◆ **Text**
::::::::::

Portrait of a Man with Glasses I, Francis Bacon, 1963
This essay can be read as a complement to last year’s “How to think in writing.”
Thoughts die the moment they are embodied in words.
—Schopenhauer
1.
In the 1940s, when the French mathematician Jacques Hadamard asked good mathematicians how they came up with solutions to hard problems, they nearly universally answered that they didn’t think in words; neither did they think in images or equations. Rather, what passed through the mathematicians as they struggled with problems were such things as vibrations in their hands, nonsense words in their ears, or blurry shapes in their heads.1
Hadamard, who had the same types of experiences, wrote in The Psychology of Invention in the Mathematical Field that this mode of thinking was distinct from daydreaming, and that most people, though they often think wordlessly, have never experienced the kind of processing that the mathematicians did.
When I read this, in December 2024, all sorts of questions arose in me. First of all, what does it even mean? Do they not think in words and equations at all? And secondly, how do I square this with my personal experience, which is that whenever I write what I think about a subject, it always turns out that my thoughts do not hold up on paper? No matter how confident I am in my thoughts, they reveal themselves on the page as little but logical holes, contradictions, and non sequiturs.
I recognize myself when Paul Graham writes:
The reason I’ve spent so long establishing [that writing helps you refine your thinking] is that it leads to another [point] that many people will find shocking. If writing down your ideas always makes them more precise and more complete, then no one who hasn’t written about a topic has fully formed ideas about it. And someone who never writes has no fully formed ideas about anything nontrivial.
How come Hadamard’s colleagues are able to have productive thoughts, working in their heads, without words, sometimes, for days on end?
Tense subconscious processing
Hadamard’s book is most famous for its detailed discussion of what Henri Poincaré called the “sudden illumination”—the moment when the solution to a problem emerges “in the shower” unexpectedly after a long period of unconscious incubation.

::::::::::

◆ **Dataset section**
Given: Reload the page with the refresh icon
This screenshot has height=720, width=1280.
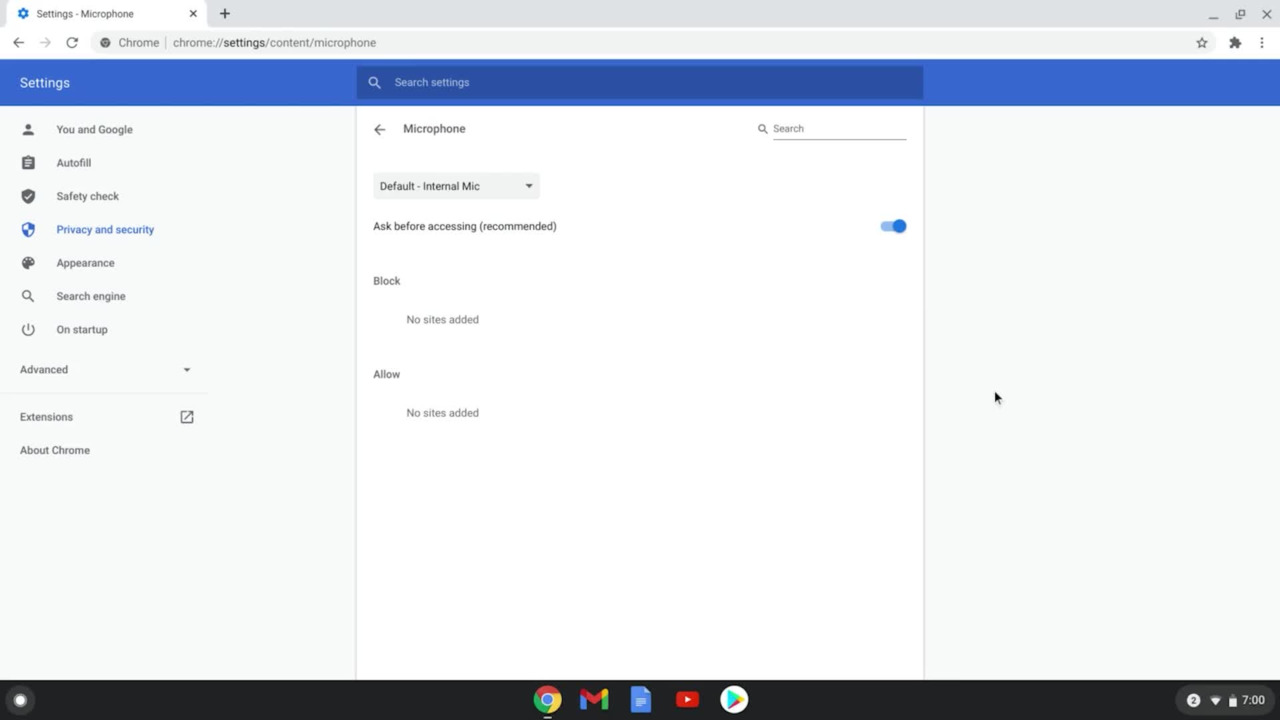Looking at the screenshot, I should 72,43.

::::::::::

◆ **Stated goal A**
In the essay on wordless thinking, in which book did Hadamard discuss this mode of thinking?
◆ **Stated goal B**
Please carry the essay on wordless thinking forward from its last sentence.

◆ **Right answer A**
The Psychology of Invention in the Mathematical Field

◆ **Right answer B**
The hypothesis here is that if you work hard on a problem, you soak your subconscious with it. Wrestling with a problem helps you build a mental model of what you know and what you don’t—providing the subconscious with building blocks to work with. (You can’t have genuine intuition and inspiration in areas where you lack knowledge.) Then, once you drop the problem from conscious thought and go take care of the dishes or something, the subconscious begins a silent and parallelized search, trying many, many alternatives (in a somewhat random fashion), until something snaps in place. When this happens, the solution bubbles back up to the conscious mind, as if out of nowhere, making you freeze mid-motion with a stack of dirty plates in your hands.
This is a very useful thing to know about the mind, because it means you can steer your subconscious towards the particular problems you want it to work on. By priming yourself with important problems before doing the dishes or going for walks or sleeping, you make sure your mental resources are used on what matters for you, instead of, for example, the open loops in a Netflix series you watched before bed. It is free labor.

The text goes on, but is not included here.